I have been doing etching, lithography and painting since my earliest childhood. These disciplines complement each other, since the graphic arts bring rigour to one’s work and painting a sense of freedom.

I come from a country in the former USSR where classical techniques are still taught in schools and I grew up in a family of artists. I studied in circles where I was kept informed about the social and cultural changes in the world. I have a very pronounced taste for films, rock music and literature. I am naturally part of this post-modern age we live in where popular art, drawing nourishment from high art, has become exceedingly sophisticated.

For each new painting, my point of departure is a series of questions that were left unresolved when I completed the previous one. This first state is one of confusion, a strange impression of having lost the thread. Several pages covered in sketches that contain no real leads and are generally of no use. Then finally the right rough sketch, the right idea emerges and the thread is restored. Then comes the work on the canvas, followed by a sort of frenzy. Tones, technique and information intermingle. Eagerness gives way to reason, to restraint, to a long series of coming and goings between doing and looking, until a balance is reached. Once all the elements are in place, an accent, a distinctive characteristic still needs to be found, a surprise that will render the work unique and complete.

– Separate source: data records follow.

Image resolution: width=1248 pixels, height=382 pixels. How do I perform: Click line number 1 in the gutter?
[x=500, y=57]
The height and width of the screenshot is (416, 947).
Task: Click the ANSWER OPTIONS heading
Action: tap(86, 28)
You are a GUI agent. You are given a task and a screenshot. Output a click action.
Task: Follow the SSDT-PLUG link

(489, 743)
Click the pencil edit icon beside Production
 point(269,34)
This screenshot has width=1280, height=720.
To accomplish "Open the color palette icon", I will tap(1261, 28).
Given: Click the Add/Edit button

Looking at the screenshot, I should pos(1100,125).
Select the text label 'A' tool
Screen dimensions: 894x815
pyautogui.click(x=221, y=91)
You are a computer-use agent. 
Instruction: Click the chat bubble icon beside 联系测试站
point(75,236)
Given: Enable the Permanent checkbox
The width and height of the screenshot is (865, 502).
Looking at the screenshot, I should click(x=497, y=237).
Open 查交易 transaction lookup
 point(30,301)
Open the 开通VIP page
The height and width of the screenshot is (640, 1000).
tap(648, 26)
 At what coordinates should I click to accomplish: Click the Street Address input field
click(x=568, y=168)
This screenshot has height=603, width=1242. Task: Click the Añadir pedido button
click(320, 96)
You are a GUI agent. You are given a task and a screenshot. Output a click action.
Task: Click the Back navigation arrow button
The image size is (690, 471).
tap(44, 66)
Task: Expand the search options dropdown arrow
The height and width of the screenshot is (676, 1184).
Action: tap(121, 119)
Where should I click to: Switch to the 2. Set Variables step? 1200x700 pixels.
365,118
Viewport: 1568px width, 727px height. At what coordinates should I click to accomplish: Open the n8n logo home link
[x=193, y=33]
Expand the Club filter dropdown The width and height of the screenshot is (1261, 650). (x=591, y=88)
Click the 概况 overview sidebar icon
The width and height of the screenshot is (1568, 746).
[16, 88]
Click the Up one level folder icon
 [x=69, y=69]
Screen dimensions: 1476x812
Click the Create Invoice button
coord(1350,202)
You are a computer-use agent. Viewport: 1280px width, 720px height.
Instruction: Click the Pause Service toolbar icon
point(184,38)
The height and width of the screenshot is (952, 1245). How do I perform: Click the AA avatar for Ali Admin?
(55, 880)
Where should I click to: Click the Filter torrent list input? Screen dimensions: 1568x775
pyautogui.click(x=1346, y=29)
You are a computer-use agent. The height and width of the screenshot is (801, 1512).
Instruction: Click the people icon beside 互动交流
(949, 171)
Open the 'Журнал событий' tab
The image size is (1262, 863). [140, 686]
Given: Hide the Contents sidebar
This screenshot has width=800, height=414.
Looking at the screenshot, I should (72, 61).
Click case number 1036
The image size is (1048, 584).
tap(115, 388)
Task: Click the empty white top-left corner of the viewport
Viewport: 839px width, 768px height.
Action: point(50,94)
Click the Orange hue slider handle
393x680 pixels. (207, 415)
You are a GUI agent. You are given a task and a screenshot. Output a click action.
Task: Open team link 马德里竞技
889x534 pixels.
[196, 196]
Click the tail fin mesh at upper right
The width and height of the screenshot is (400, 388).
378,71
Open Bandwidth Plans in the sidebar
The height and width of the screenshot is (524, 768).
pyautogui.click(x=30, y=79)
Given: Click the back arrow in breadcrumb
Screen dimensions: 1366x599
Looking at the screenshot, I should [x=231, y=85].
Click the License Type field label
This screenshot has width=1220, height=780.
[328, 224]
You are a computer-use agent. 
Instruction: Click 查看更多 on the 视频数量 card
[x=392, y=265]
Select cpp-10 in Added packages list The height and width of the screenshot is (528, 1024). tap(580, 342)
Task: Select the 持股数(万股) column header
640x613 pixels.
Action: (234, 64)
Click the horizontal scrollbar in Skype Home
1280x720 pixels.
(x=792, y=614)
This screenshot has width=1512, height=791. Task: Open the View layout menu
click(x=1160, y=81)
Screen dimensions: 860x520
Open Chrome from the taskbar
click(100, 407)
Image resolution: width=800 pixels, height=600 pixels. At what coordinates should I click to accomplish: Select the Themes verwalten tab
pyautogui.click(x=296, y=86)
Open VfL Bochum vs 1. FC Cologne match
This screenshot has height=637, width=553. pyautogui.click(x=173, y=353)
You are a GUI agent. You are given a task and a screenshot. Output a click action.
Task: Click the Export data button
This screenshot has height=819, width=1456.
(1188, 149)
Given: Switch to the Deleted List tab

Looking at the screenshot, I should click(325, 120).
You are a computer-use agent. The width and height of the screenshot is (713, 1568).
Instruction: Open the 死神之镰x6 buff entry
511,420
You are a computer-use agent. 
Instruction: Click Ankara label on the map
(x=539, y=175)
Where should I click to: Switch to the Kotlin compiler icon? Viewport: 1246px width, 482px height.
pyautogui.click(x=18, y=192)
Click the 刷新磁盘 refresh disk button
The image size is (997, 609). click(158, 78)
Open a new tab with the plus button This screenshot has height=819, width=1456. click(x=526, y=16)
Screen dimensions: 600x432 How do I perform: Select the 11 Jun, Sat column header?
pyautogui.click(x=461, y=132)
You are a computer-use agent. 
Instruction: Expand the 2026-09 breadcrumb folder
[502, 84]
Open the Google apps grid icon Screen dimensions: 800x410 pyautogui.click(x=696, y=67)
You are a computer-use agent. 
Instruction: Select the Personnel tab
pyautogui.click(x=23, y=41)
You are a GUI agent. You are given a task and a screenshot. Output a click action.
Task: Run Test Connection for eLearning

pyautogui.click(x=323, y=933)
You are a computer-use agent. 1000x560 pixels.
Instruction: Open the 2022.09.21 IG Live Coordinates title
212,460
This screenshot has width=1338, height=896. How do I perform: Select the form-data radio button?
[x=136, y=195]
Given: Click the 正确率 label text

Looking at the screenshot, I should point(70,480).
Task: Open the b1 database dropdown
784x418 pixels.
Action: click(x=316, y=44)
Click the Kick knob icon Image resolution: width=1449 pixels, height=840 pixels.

My characters exist less for their human properties than for their sculptural quality. The attitudes they adopt in my works are at the service of the composition and the rhythm. The foreground of sculptures in action creates a break in the accumulation of information. Constructing a completely realistic or fantastic scene is of less importance to me than revealing a subtle arrangement of the zones and the planes.

I take the mechanisms of reality as my inspiration and, although I do not reproduce all their workings, they form the basis of my imaginary world. At first sight, what strikes the eye is a series of objects set in a subtle fantasy scene, but if one looks more closely at the work, for example by isolating one particular detail from the rest of the painting, one’s eye will be guided from these familiar objects through a variety of plastic experiences.

The small story the painting tells, the viewer’s identification with it, the role-play, all of these fade into variations on the theme, a sweet obsession of mine. This theme unfolds throughout the exhibition like a collection of scenes in which fragmented harmony, controlled disorder and childhood memories blend and blur into each other to create a multitude of references and interpretations.